Francisco ya no es el entrenador del Córdoba

Francisco, en el entrenamiento de esta mañana en la Ciudad Deportiva | ÁLEX GALLEGOS

Lo previsible termina por cumplirse. El Córdoba está de nuevo a la búsqueda de entrenador, toda vez que Francisco Rodríguez ya no lo es. El almeriense dice adiós después de acordar con el club su salida del mismo. Su despedida tiene lugar tras una reunión entre el técnico y el presidente blanquiverde, Jesús León, en El Arcángel. Ha sido este encuentro el que ha acabado por definir la nueva realidad de la entidad, que fue la encargada de anunciar de manera oficial el fin de un ciclo que ha durado poco más de un mes. “El Córdoba Club de Fútbol comunica que la entidad blanquiverde y Francisco Rodríguez Vílchez han concretado de mutuo acuerdo la rescisión del contrato para que el técnico deje de ser entrenador de la primera plantilla”, ha expresado el club en su comunicado.

La mañana del jueves arrancó con expectación en torno al preparador califal dados los acontecimientos del día anterior. En la tarde noche del miércoles, Francisco intentó sin éxito presentar su dimisión. Así, la primera duda a resolver era si dirigiría la sesión de trabajo del plantel blanquiverde. Así fue: superadas las 9:20 el almeriense estaba en el césped de la Ciudad Deportiva junto con el resto del cuerpo técnico y con los que hasta ese momento eran sus jugadores. Sin embargo, apenas entró en escena y optó por dialogar de manera individual con varios futbolistas. ¿Era la despedida? Las sensaciones durante el entrenamiento no eran positivas, pues el ambiente tendía a ser cada vez más enrarecido. Pocas sonrisas y una intensidad menor a habitual en las sesiones de la presente pretemporada invitaban también a pensar que la decisión por parte del entrenador era ya en firme y sólo requería la comunicación al propietario y presidente del Córdoba, Jesús León. Ocurrió después.

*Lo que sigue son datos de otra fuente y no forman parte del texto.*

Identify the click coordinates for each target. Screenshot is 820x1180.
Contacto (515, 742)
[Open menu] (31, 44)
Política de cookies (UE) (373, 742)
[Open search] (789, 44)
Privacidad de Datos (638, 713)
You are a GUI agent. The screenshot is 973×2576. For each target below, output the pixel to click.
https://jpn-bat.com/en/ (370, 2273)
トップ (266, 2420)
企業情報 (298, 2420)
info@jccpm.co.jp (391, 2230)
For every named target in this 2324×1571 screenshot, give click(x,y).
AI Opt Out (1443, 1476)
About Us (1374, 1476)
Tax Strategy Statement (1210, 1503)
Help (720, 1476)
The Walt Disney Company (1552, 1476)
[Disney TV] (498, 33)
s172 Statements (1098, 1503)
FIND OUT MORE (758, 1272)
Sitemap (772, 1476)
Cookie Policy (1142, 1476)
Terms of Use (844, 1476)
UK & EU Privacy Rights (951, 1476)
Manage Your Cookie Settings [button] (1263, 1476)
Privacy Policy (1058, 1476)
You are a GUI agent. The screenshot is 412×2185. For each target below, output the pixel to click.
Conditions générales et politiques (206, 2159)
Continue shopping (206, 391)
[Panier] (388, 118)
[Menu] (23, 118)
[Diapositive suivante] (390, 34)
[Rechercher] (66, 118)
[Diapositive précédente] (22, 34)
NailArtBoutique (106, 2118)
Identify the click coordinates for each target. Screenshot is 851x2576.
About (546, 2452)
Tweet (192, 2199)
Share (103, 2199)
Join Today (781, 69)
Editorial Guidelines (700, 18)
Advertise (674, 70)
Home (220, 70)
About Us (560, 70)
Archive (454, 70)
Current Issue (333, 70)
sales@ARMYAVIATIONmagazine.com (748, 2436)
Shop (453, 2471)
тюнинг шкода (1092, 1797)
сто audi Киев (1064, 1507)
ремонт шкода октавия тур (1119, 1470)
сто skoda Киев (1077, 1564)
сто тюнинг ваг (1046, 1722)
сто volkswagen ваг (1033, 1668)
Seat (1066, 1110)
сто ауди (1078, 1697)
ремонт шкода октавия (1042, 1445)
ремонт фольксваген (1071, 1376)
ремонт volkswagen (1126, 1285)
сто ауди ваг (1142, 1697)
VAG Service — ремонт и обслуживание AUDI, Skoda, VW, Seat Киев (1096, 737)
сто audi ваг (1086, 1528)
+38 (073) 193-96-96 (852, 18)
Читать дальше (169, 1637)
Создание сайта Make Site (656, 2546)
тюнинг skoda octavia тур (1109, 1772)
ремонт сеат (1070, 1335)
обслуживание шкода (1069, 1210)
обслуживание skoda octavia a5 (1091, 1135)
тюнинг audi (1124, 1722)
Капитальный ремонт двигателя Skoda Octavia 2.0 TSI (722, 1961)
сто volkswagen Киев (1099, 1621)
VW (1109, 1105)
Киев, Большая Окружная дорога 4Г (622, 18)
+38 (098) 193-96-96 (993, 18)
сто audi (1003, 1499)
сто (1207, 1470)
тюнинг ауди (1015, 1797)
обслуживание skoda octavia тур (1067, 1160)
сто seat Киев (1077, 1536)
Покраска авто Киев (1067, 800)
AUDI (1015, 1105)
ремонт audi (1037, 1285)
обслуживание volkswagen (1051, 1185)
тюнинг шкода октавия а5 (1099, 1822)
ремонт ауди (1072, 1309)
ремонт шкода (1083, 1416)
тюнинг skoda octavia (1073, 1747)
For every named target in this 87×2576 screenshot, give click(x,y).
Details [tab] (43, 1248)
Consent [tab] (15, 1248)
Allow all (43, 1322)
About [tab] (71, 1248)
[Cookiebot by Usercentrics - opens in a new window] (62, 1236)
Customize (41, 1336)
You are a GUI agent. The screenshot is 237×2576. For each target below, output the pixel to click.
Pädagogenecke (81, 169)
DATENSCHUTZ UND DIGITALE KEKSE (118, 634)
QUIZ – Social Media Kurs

De esta forma, Francisco Rodríguez abrió, y acto seguido la cerró, la puerta de salida. Una circunstancia que se convirtió en un secreto a voces en la tarde noche del miércoles. Fue entonces cuando se produjo una sucesión rápida de acontecimientos que en realidad era el principio del final de una historia que tuvo su inicio mucho antes. El almeriense apenas acumuló un mes y un puñado de días como entrenador del Córdoba, pues fue el 28 de junio cuando el club comunicó de manera oficial su contratación. Aun así, su presentación se postergó hasta el 4 de julio. En la sala de prensa de El Arcángel le acompañó Luis Oliver, director general deportivo. Después se dieron otra serie de hechos que hicieron que poco a poco viera desgastada su ilusión por dirigir al cuadro califal.

El primer golpe lo recibió con la sustancial rebaja del límite salarial por parte de la Liga de Fútbol Profesional, medida que impidió los fichajes de Nacho Vidal y Nacho Gil y que imposibilitó a la entidad realizar movimientos de entrada. Incluso Lomotey, que fue el único jugador anunciado por el club como incorporación, vio rota su vinculación con el Córdoba. Ya antes de iniciar el viaje a Los Ángeles de San Rafael, Francisco dejó claro su malestar por la situación y deseó que los refuerzos llegaran pronto. No ocurrió y el enfado del técnico fue en aumento, como quedó comprobado tras el primer amistoso ante el Celta de Vigo. “No vine para esto”, llegó a asegurar cuando Luis Oliver ya no estaba al frente de la dirección general deportiva. Fue la última vez que hubo declaraciones del almeriense, que a lo largo de este tiempo también tuvo otras desavenencias con la cúpula directiva.